The way he looked at her, so intent, so direct, made her feel like he saw her—not the celebrity princess but the woman beneath, lost and alone.
No man had ever looked at her like that.
His gaze droppe
d to her mouth and her lips tingled. She swallowed hard, unprepared for the sexual need that swamped her as she inhaled his scent—clean, male sweat and something else—soap, perhaps—that reminded her of the sea.
‘Bem vinda, pequenina. Welcome, little one. I’m glad you decided to join me.’
* * *
She stood, looking up at him, her chin tilted, revealing the slender line of her pale throat. Her eyes, the purest azure he’d ever seen, held his, unblinking. And all the while his body tightened, impossibly aroused by the touch and sight of her.
How would she taste?
The question dried his mouth and set his libido spinning.
‘Is this the lookout Juan spoke of?’ She didn’t move away but slipped her hand from his as she turned to admire the view. It was stupendous, the sort of thing people travelled continents to experience. Yet Damaso suspected she used it as an excuse to avoid him.

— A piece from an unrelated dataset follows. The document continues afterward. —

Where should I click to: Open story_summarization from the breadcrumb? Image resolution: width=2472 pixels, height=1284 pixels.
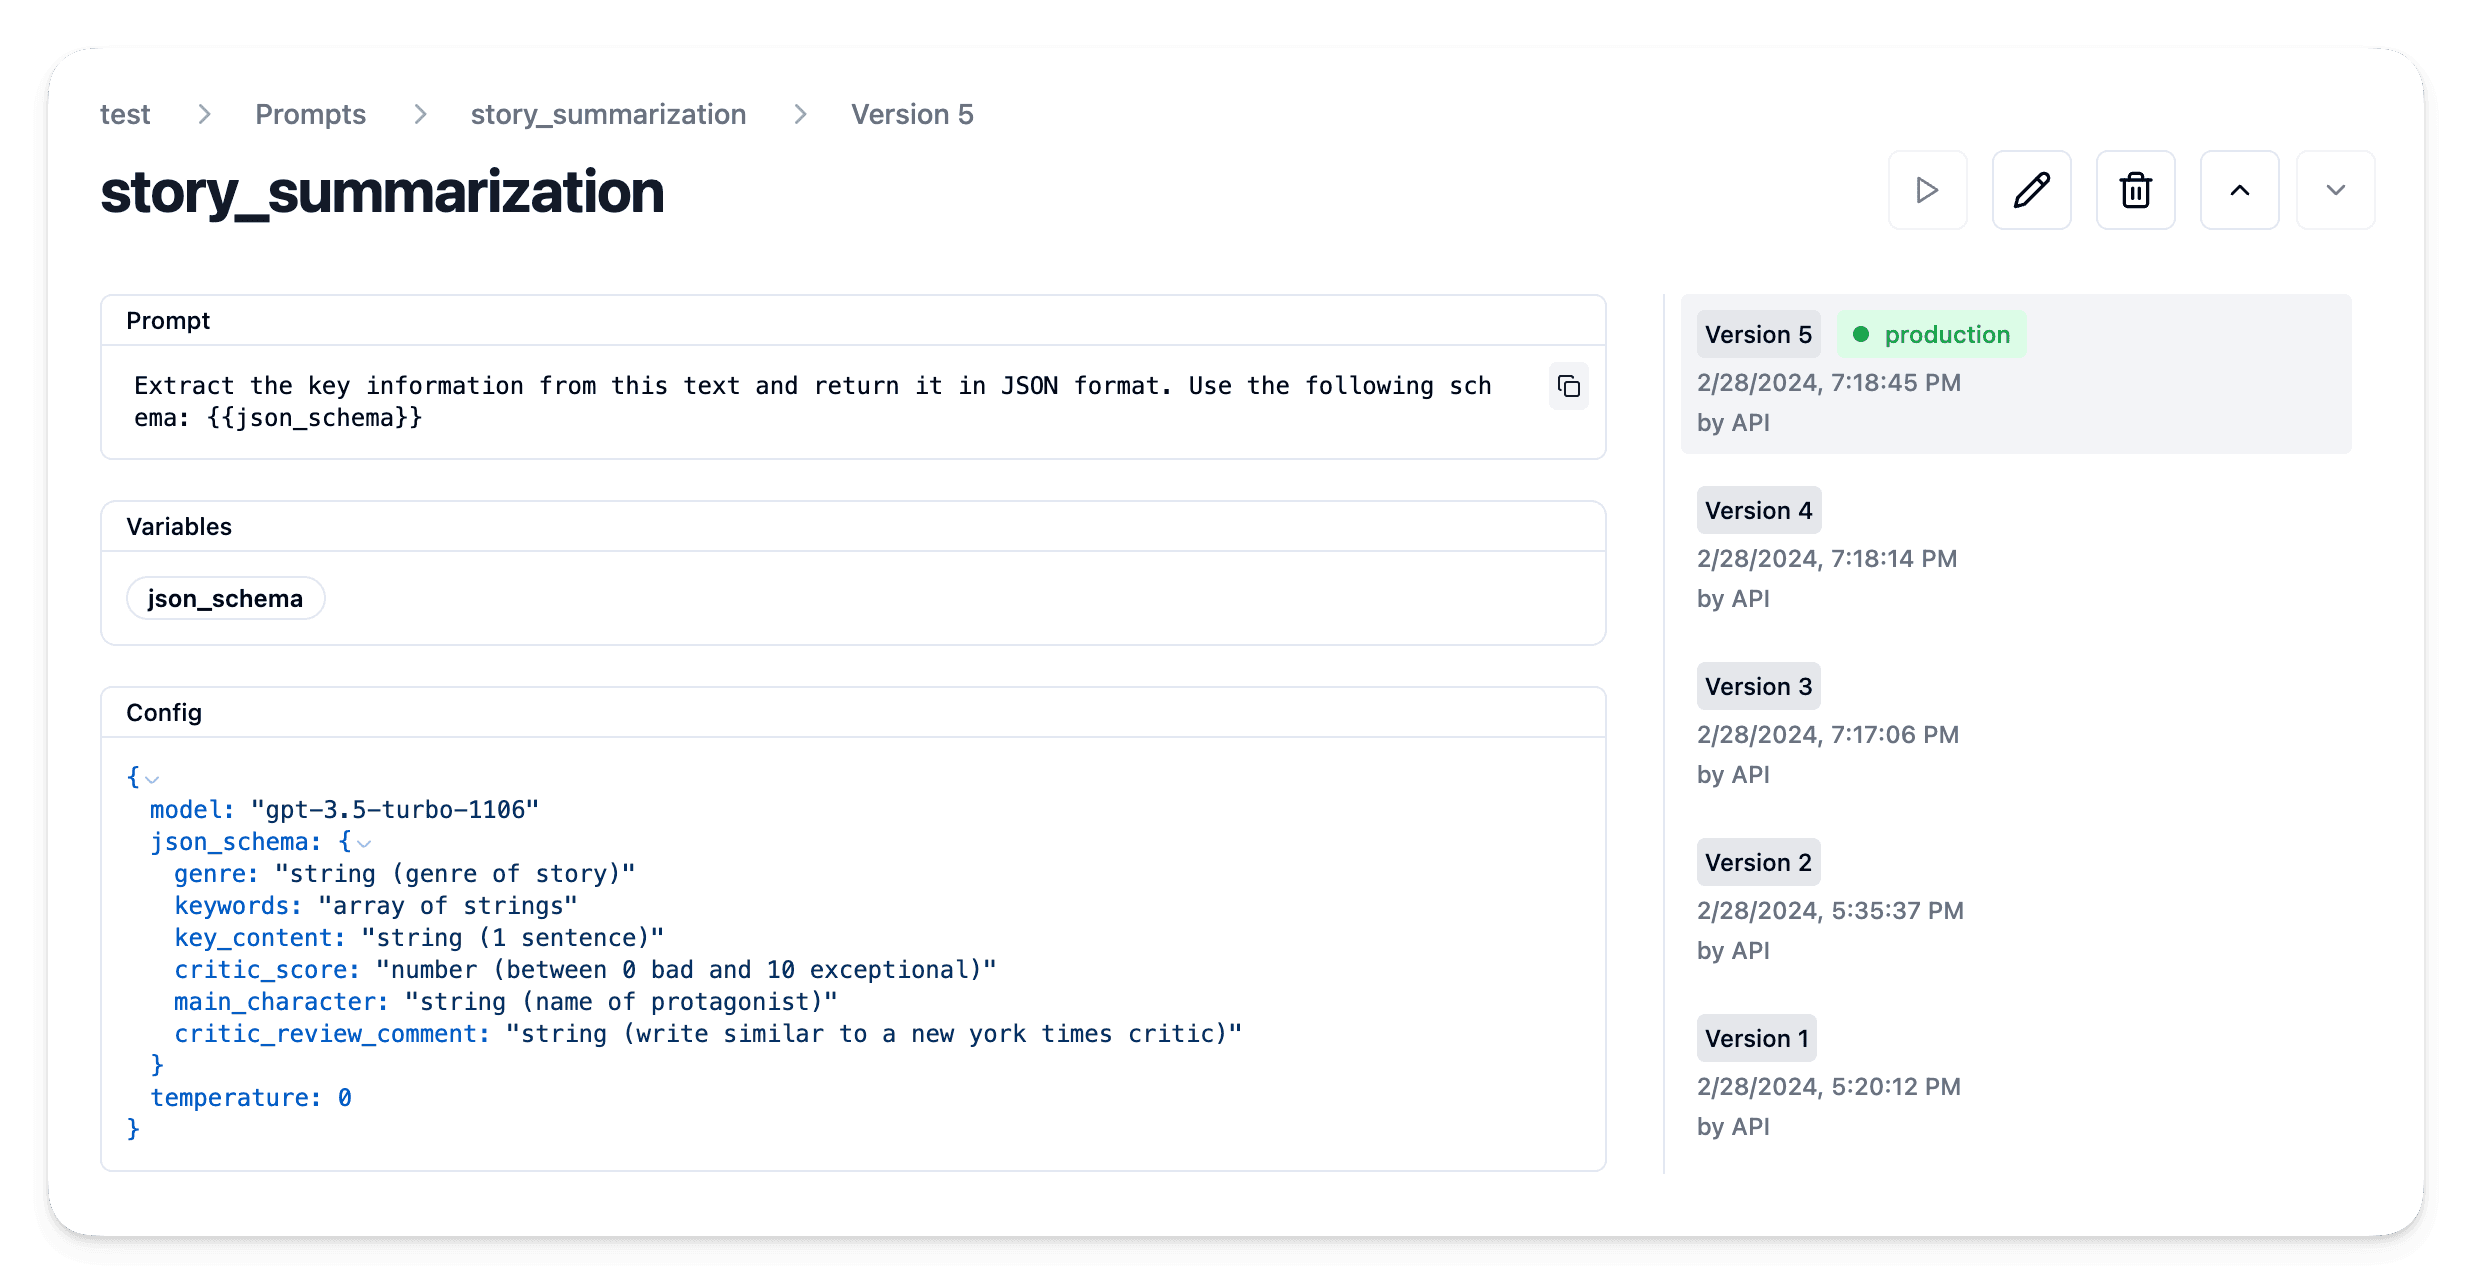tap(608, 114)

Too late for that. He’d felt the throb of mutual awareness. He’d recognised desire in her eyes even as she’d clung like a limpet to the vertical rock.
There would be no more avoiding what was between them. The time for that was past.
‘What were you doing, over by the falls?’ The words shot out—an accusation he hadn’t intended to voice. But the memory of fear was a sharp tang on his tongue. It had sent him swarming up the cliff face without bothering with safety gear.
There’d been something about the way she’d climbed—a determination—as she’d headed for the exposed, most dangerous part of the cliff that had sent a chill scudding down his spine.
What had she been up to?
The shadowed, almost dazed look in her eyes when she’d turned to face him on the cliff had shot a premonition of danger through him. Growing up where he had, Damaso had a well-honed instinct for danger in all its forms. He hadn’t liked what he’d read in the princess’s eyes.
She shrugged. ‘Just looking.’ Her tone was off-hand, as if she hadn’t just risked her life on one of the country’s most notoriously treacherous climbs. ‘I remembered Juan talking about that boy’s dive into the pool.’